→ **Written problem**: Please continue the commentary on the Bank of England's November 2017 rate rise, starting after its last sentence.

→ **Document**:
::::::::
UK Interest Rates: A dovish hike?


 

All members agree that any future increases in Bank Rate would be expected to be at a gradual pace and to a limited extent.
Bank of England Monetary Policy Summary
November 2nd 2017

 

Given our outlook currently, we anticipate we will need maybe a couple more rate rises, to get inflation back on track…
Ben Broadbent, Deputy Governor, Bank of England
November 3rd 2017

 

Last time the Bank of England raised interest rates, the pound was one of the strongest currencies in the world, worth more than $2, and almost €1.50. Last week’s decision to raise rates for the first time in over a decade saw a weak pound get even weaker; GBPUSD fell almost two cents on Mark Carney’s announcement, and sterling is now firmly ensconced near the bottom of the G7 currency league table, with only the Japanese Yen more undervalued on a purchasing power parity basis.

 

Sterling fell despite the rate rise because the markets accepted the Bank of England’s dovish comments (see above) at face value – rates may have gone up, so the conventional wisdom says, but they won’t go up again for a while. A week ago, the interest rate futures market was pricing in a 30% chance that UK rates would hit 1% by the end of next year; this has now been revised down to 20%. By comparison, the futures market is still pricing in a 30% chance the US interest rates will hit 2% next year. The market action last week was basically saying that UK monetary policy is not about to follow the Fed, which has now embarked on a path towards normalization.

 

Whilst I have some sympathy with this view, I suspect the significance of last week’s change of tack by the Bank of England is underappreciated. UK interest rates have begun to move up (see Chart I) and this is a big deal.
::::::::
→ **Data lines**:
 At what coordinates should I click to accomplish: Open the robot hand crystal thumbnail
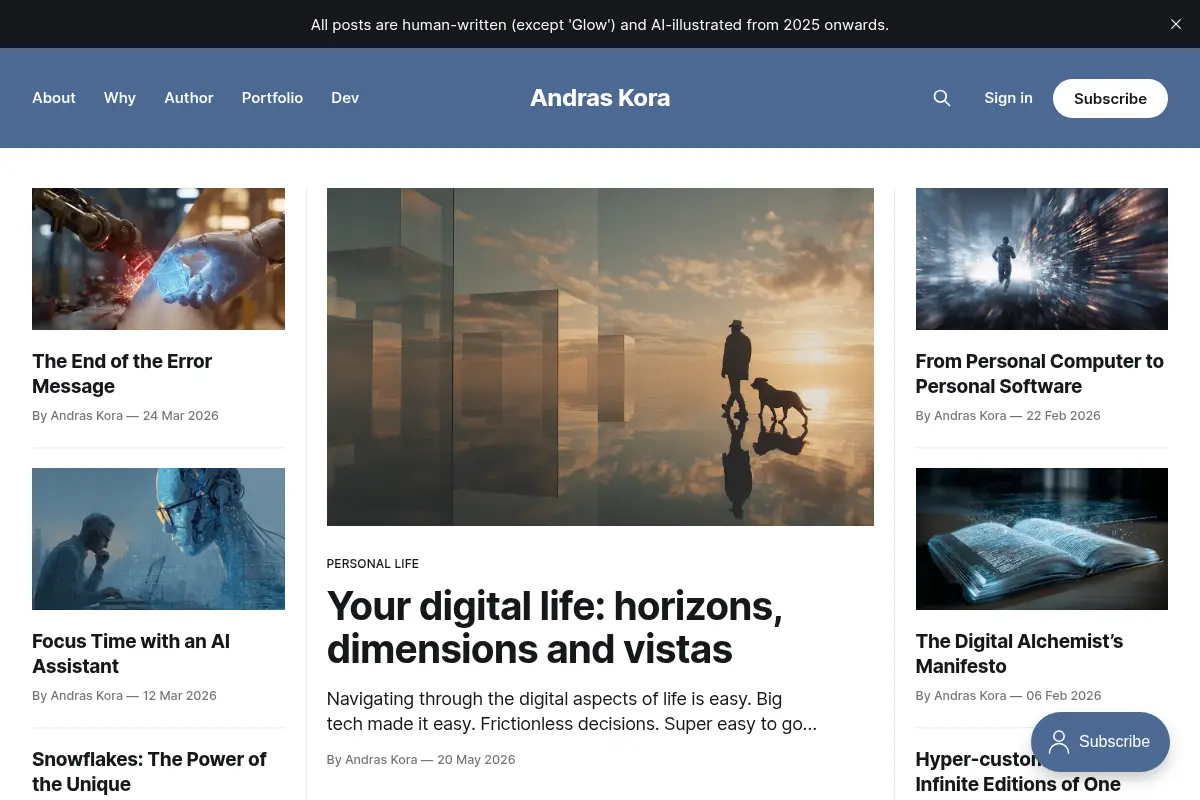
::::::::
→ **Solved problem**:
Chart I: UK Swaps Curve, Current (Green) verses 3 months ago (yellow):

 

Source: Bloomberg

 

It is notable that Deputy Governor Ben Broadbent came out the day after the interest rate decision, after the markets had conveyed their dovish interpretation of the Bank of England’s message, to insist that this rate hike was likely the start of a trend, rather than a ‘one and done’. The Bank of England does not want to stop here – the normalization of monetary policy is every bit as important in the UK as it is across the Atlantic. No one (except maybe the ECB) wants to be another Japan.   In my view, the market is underestimating the Bank of England’s desire to emulate the Fed.

 

Assuming last week’s interest rate rise is absorbed by the market without too many ill effects (a relatively high probability outcome), the Bank of England will become more confident with respect to further rises. UK economic performance, whilst still somewhat fragile and Brexit-dependant, has recovered from the lows of the summer, and is starting to once again outperform its depressed expectations (see Chart II), labour markets remain relatively healthy and average annual earnings growth has stayed above 2% for the past three years now. Our view is that the probability of two rate hikes next year is closer to 50% than the 20% currently priced in, and this should keep a floor under an already cheap pound.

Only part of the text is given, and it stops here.